Legend has it that a young Isaac Newton was sitting under an apple tree when he was bonked on the head by a falling piece of fruit, a 17th-century “aha moment” that prompted him to suddenly come up with his law of gravity. In reality, things didn’t go down quite like that. Newton, the son of a farmer, was born in 1642 near Grantham, England, and entered Cambridge University in 1661. Four years later, following an outbreak of the bubonic plague, the school temporarily closed, forcing Newton to move back to his childhood home, Woolsthorpe Manor. It was during this period at Woolsthorpe (Newton returned to Cambridge in 1667) that he was in the orchard there and witnessed an apple drop from a tree. There’s no evidence to suggest the fruit actually landed on his head, but Newton’s observation caused him to ponder why apples always fall straight to the ground (rather than sideways or upward) and helped inspired him to eventually develop his law of universal gravitation.

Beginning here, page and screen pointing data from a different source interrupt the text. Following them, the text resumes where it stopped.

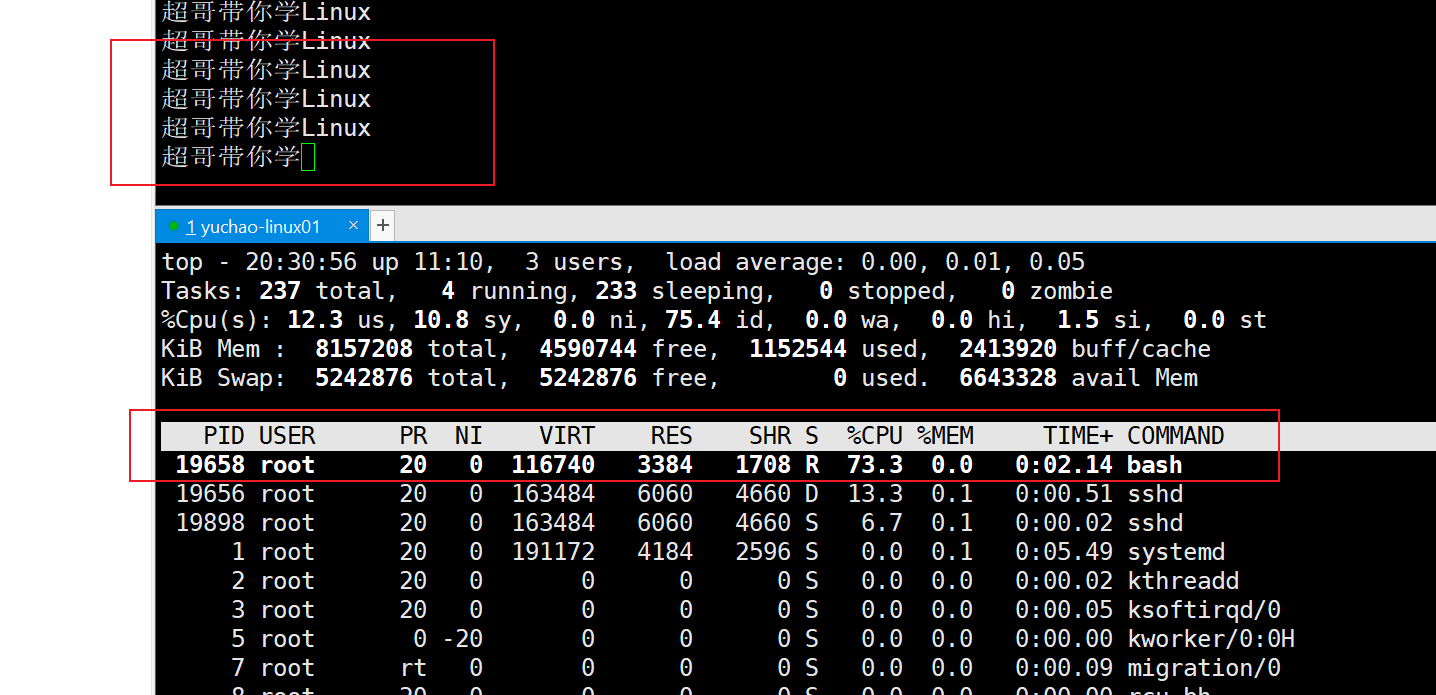
Task: Click the TIME+ column header
Action: (x=1077, y=436)
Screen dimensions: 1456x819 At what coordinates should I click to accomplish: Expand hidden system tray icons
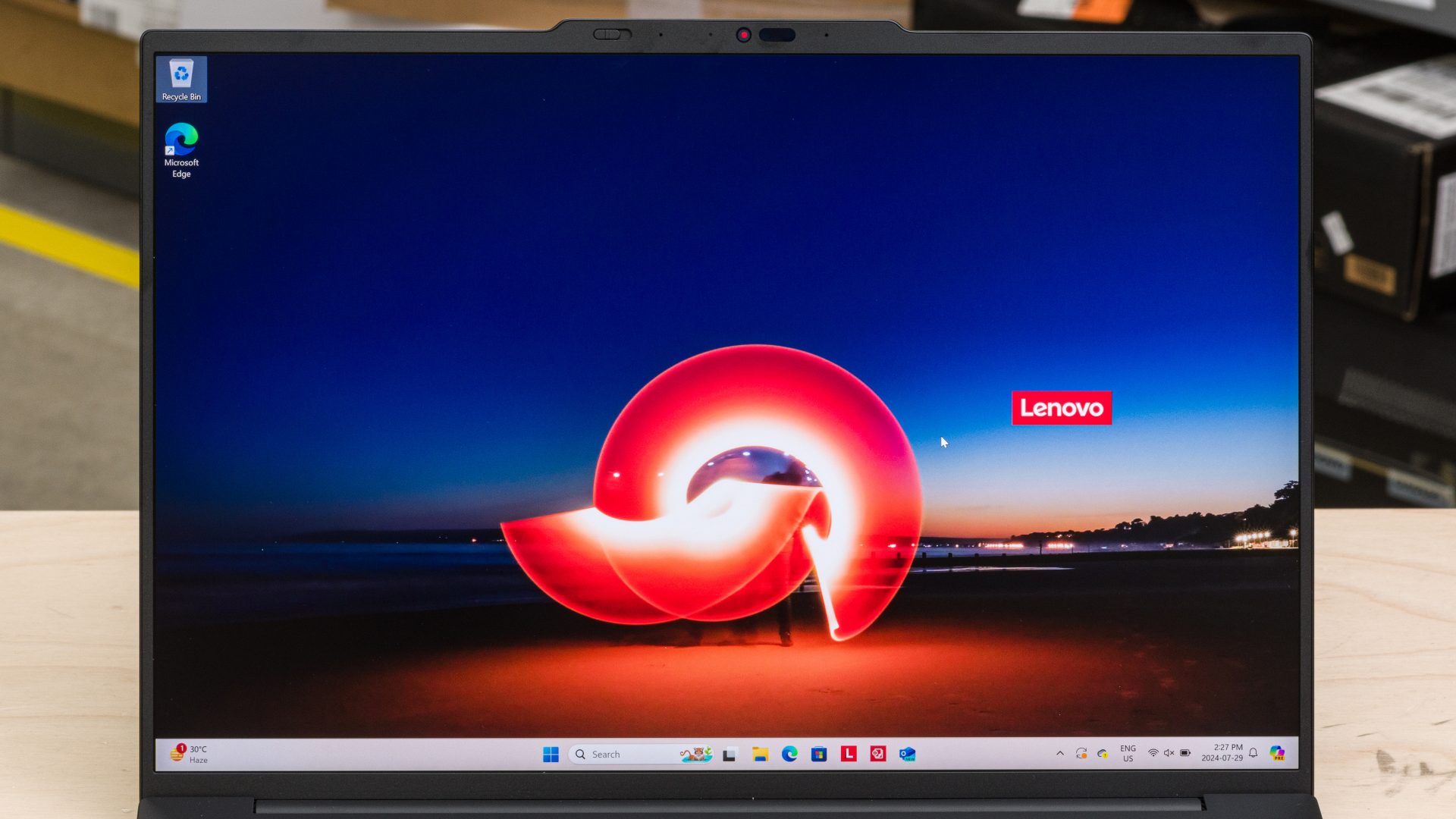[x=1060, y=753]
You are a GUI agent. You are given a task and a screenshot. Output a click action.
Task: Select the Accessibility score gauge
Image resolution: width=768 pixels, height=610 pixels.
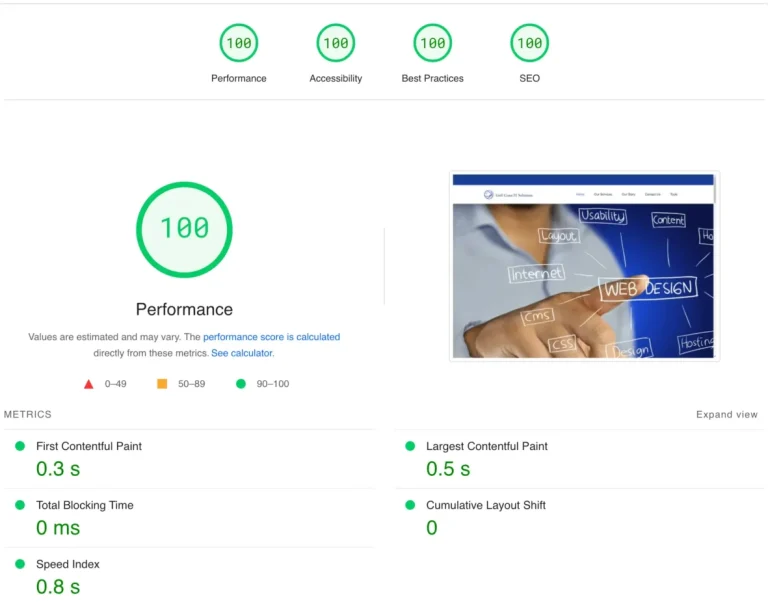point(336,43)
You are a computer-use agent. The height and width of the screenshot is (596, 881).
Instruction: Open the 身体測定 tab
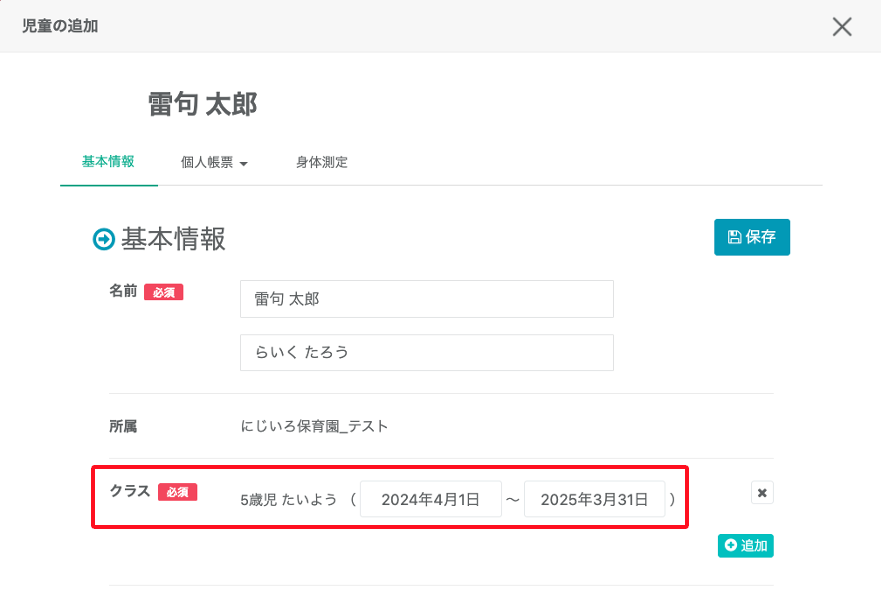pyautogui.click(x=321, y=162)
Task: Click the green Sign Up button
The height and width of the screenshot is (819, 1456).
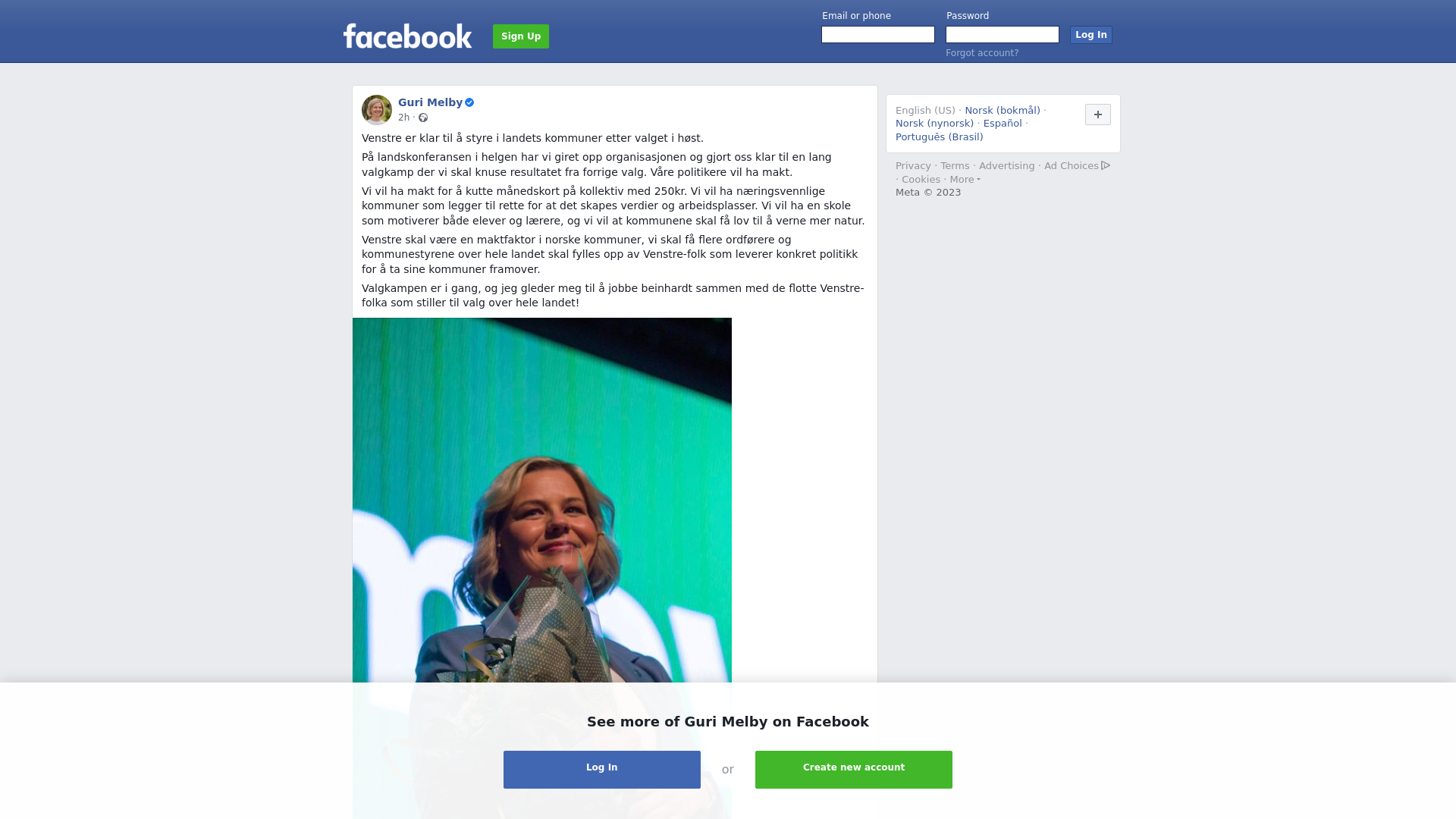Action: 521,36
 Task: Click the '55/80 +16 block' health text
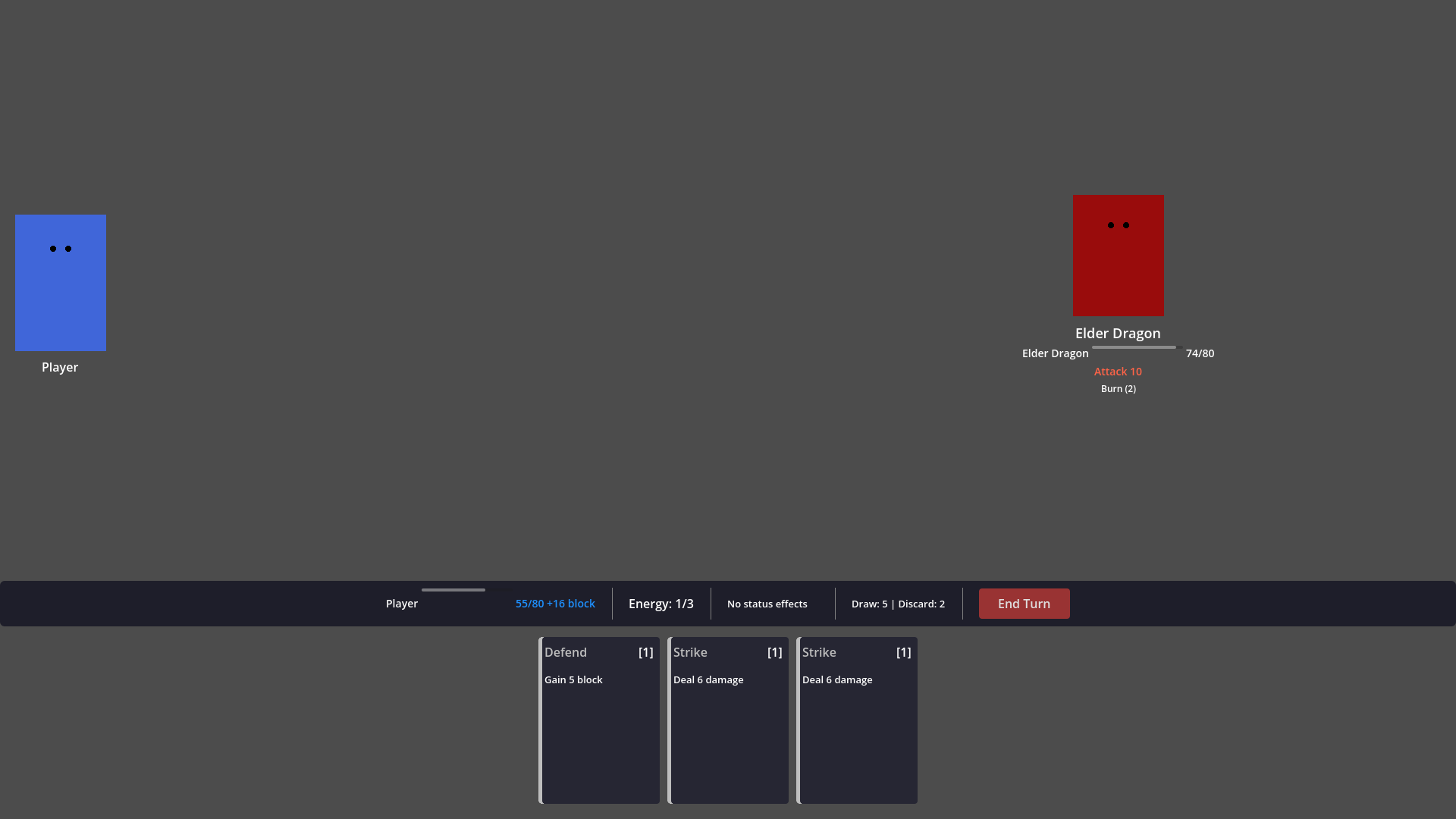click(x=554, y=604)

In 1687, Newton first published this principle, which states that every body in the universe is attracted to every other body with a force that is directly proportional to the product of their masses and inversely proportional to the square of the distance between them, in his landmark work the “Principia,” which also features his three laws of motion.
In 1726, Newton shared the apple anecdote with William Stukeley, who included it in a biography, “Memoirs of Sir Isaac Newton’s Life,” published in 1752. According to Stukeley, “After dinner, the weather being warm, we went into the garden, & drank thea under the shade of some apple trees… he told me, he was just in the same situation, as when formerly, the notion of gravitation came into his mind…. occasion’d by the fall of an apple, as he sat in a contemplative mood.”
The esteemed mathematician and physicist died in 1727 and was buried at Westminster Abbey. His famous apple tree continues to grow at Woolsthorpe Manor.